And that equally allowed him to prophetically call us out (and I do mean us), again Dr. King’s words: “I have almost reached the regrettable conclusion that the Negro's great stumbling block in his stride toward freedom is not the White Citizen's Councilor or the Ku Klux Klan, but the white moderate, who is more devoted to "order" than to justice; who prefers a negative peace which is the absence of tension to a positive peace which is the presence of justice; who constantly says: "I agree with you in the goal you seek, but I cannot agree with your methods of direct action"; who paternalistic-ally believes he can set the timetable for another man's freedom; who lives by a mythical concept of time and who constantly advises the Negro to wait for a "more convenient season"

Dr. King knew the truth that drove Isaiah, that drove John the Baptist and the truth that drove Jesus Christ and he was willing to speak it and to act on it, no matter what that brought about.  Dr. King was our prophet.

So where are our prophets today?

Because this week marks a turning point in our nation, we are on the cusps of a new politics and just like with any politics (no matter what political party is in office…. and I truly mean that, no political party yet has the whole of God’s kingdom and no matter what political party is in office we must never forget that power more often that not is corrupting)- we are going to need some men and women who are willing to remind us of God’s dream, who are going to speak truth to power, who are going to imagine what God wants of our world and who won’t shut up until it happens. Our world will only survive if we always have folks like that because ego and safety are so strong and numbing and power is so intoxicating and we can so quickly forget those who we are stepping on and we notice what benefits we get and fail to notice what is being taken from others…. And the world’s survival depends on folks who won’t get lost in all of that, but who will stand apart from that and call us out.

We need prophets.

This church needs prophets who will call us out of the doors of this building and will lead us into the pain of the world, to find places we can stand in solidarity with our hurting brothers and sisters and demand more for them…. To lead us to places where we can stand not as protestors but as protectors, protectors of our sacred brothers and sisters and our earth, of those who are vulnerable and those who are oppressed and those we have made weak and stolen their voice…. To lead us into action where we take the imagination of God and make it into a reality…. To dare us to look at our own privilege and lay that at the altar in order to be one with the people of this world…. To speak truths that make us uncomfortable (and all of us… not just 70% here and 30% there).

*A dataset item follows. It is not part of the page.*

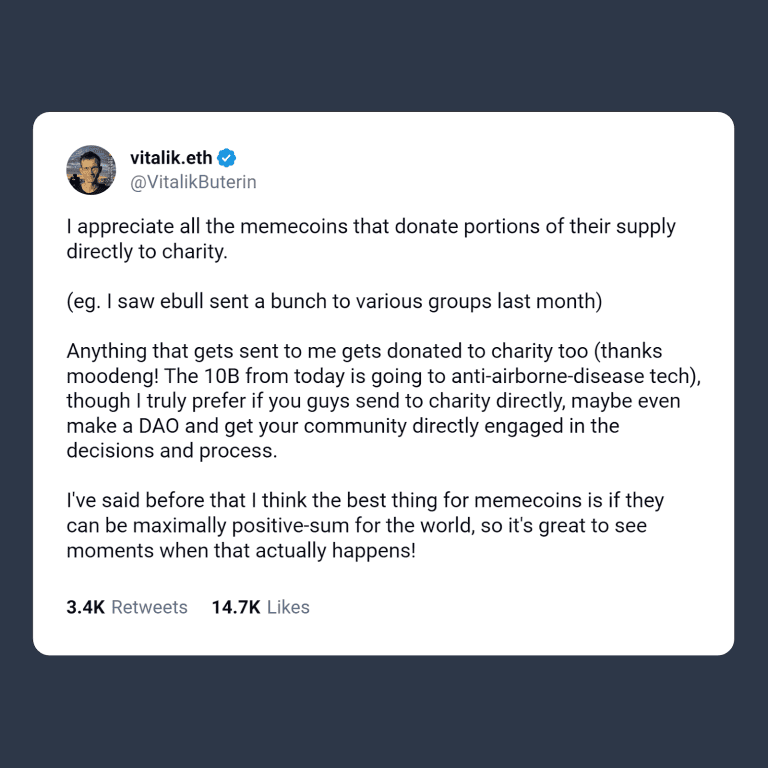Click the words "directly to charity."

[147, 251]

We need prophets who will keep us awake for as Dr. King once warned, the failure to stay awake during periods of social change are “one of the greatest liabilities of history.”

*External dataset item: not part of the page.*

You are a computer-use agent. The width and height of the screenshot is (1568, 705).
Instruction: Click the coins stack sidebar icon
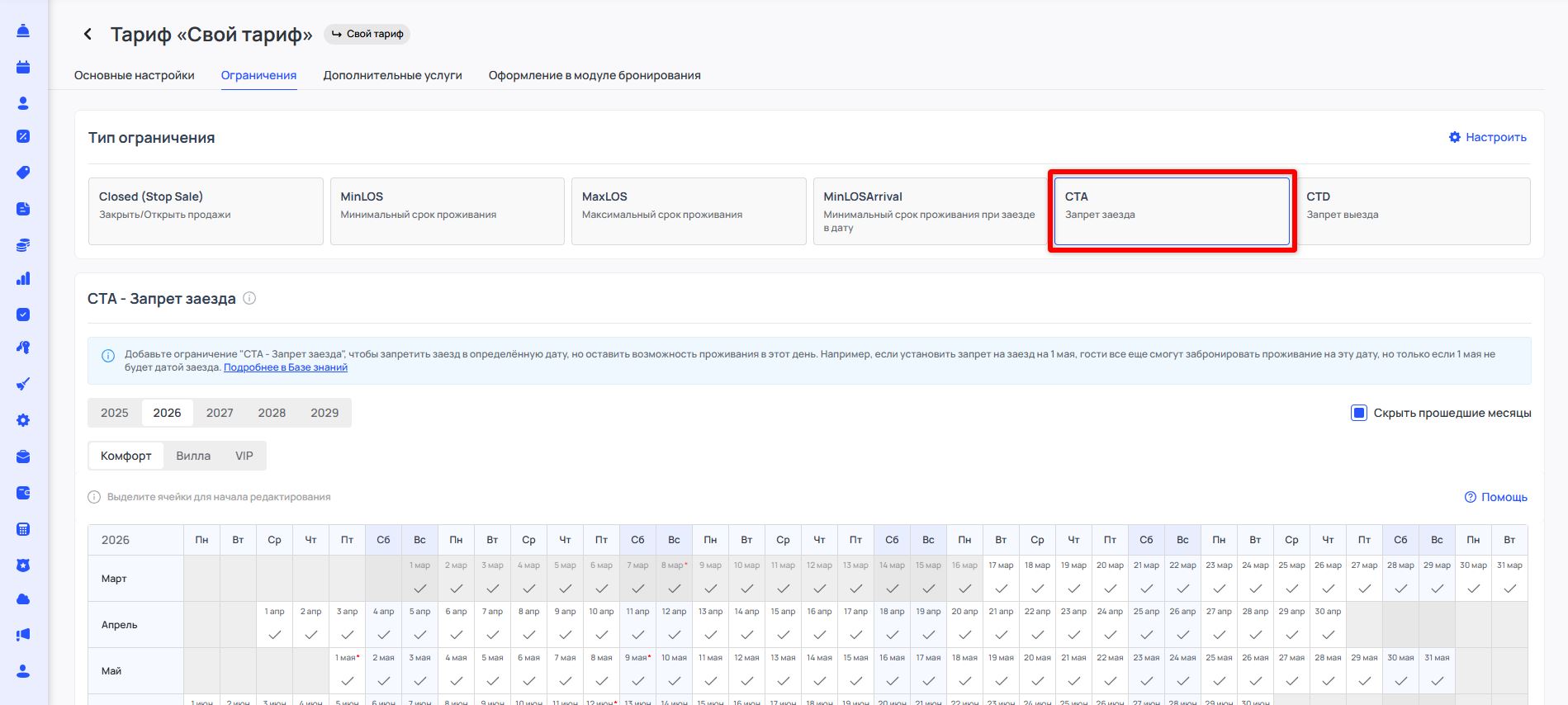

We need prophets who will be willing to force us to look at issues and ask: “Are you avoiding this one because the truth is you benefits a bit from it and you are not yet willing and wanting to admit that?” and to keep asking that question until we either confess our sin of privilege and work to change it or confess the truth that we like the benefits…. We need prophets that will lead us to the places of power and demand that we speak truths that might get us in trouble…. We need prophets that will lead us to continually stand against any form of domination, violence or oppression that exists… We need to cozy up to the folks who are going to step on our toes… and we need to pray for an imagination that will allow us to see as God sees.

Because the world needs some prophets… because salvation and the Gospel always begins with a prophets voice.

In the words of another modern day prophet, Archbishop Desmund Tutu: “Without God, we can’t…. without us, God won’t.” Let that sink in… “Without God, we can’t… without us, God won’t.”

Salvation always begins with a prophet’s voice… where are our prophets today… who is going to shed light in our world and call us to join God’s dream?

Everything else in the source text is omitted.